City: So there's been no talk about an operating structure for the performing arts center?

            Lentini: No. That's one of the many things we need to talk about. Governance is one, certainly financing the development is another --- that's kind of important. People tend to focus on development costs as the be all and end all, but in the end, operating costs tend to be more long-term, and ultimately a bigger number.

            City: We know that a substantial sum of public money has already been set aside for Renaissance Square. But is there any sense of how much public and private money is out there to fund the rest of it?

            Lentini: It needs to be a blend of both. Sort of for practical but also for some other dynamic reasons, it needs to be a blend of public and private money. We haven't asked anybody for any yet.

            It's difficult to get to the operating cost discussion when you haven't designed the space yet, or if you haven't figured out who's going to use it. There's a little bit of the chicken-egg thing. We need to get some basic design issues nailed down.

            City: Does it look like the performing arts center aspects of the Renaissance project will be built in stages, with a large roadhouse built first at Main and Clinton, and maybe a mid-sized venue built later somewhere else, like the Rascal site at Main and Gibbs?

            Lentini: It's being approached as a complete package, not even a complete performing arts center package, but a performing arts center plus two other projects --- the MCC piece and the transit center.

            We are not talking about the Cobbs Hill Armory. That's a project we are looking to coordinate with, but it's not being discussed at our table.

            Like I said, we've had one meeting. We didn't talk about sites.

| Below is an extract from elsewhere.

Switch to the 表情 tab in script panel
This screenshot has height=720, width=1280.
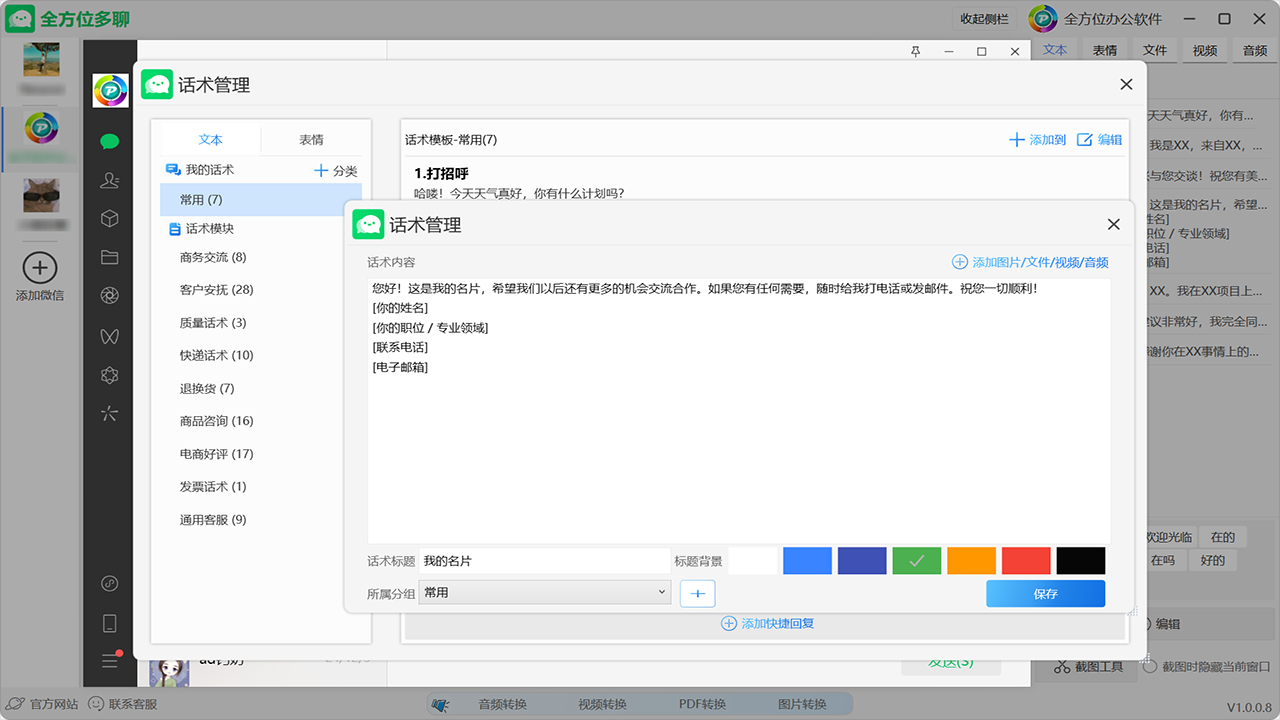[311, 140]
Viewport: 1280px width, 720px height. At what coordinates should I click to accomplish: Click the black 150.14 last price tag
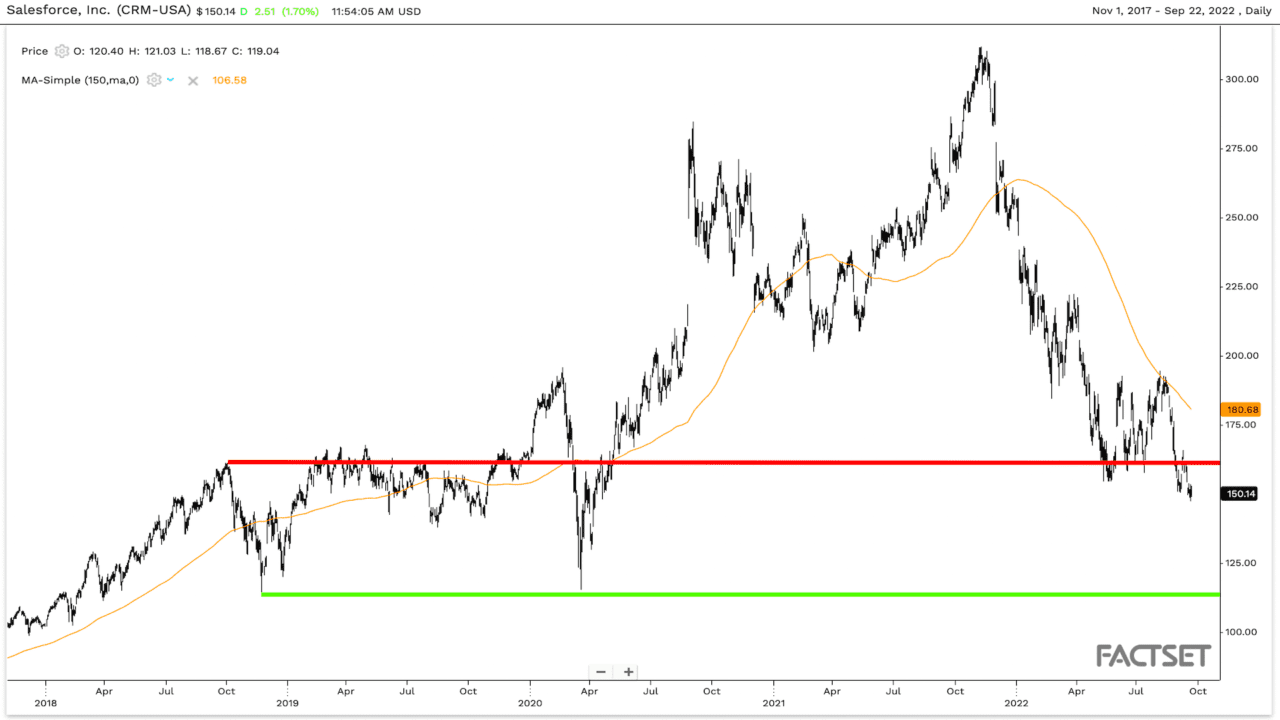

But I hope we will actually be tackling feasibility questions that will provide usable information for both of those sites --- Main and Clinton, and Main and Gibbs.

            The report is not a recommendation for "this or nothing." I think there are mid-sized organizations that would prefer to be at the Main and Gibbs site, but that doesn't mean they wouldn't consider being at the Main and Clinton site.

            City:The Eastman School is just now embarking on $5 million renovations to the Eastman Theatre that will make that venue an ideal symphony hall. But the RPO the Eastman School have also been involved in venue-requirement discussions with the earlier Ad Hoc Committee. Is there a danger of duplicating efforts?

            Lentini: Those were just very preliminary discussions to get a sense of groups' needs for all phases of the arts center project, and the symphony hall --- along with the small, mid-sized, and large venues --- was always one of the components of the overall project.

            But, when it comes to usage, we're really not limited to local groups. What I've understood is that there are a variety of performing arts groups and opportunities that exist outside of this community that we could bring in if we had different space, bigger space. For example, Garth Fagan has a desire to bring in dance groups from New York City if there were an appropriate dance facility to invite them to.

            This is about more than a couple of groups. This is also about our ability to attract all sorts of world-class talent. And it seems to me that would be to our benefit.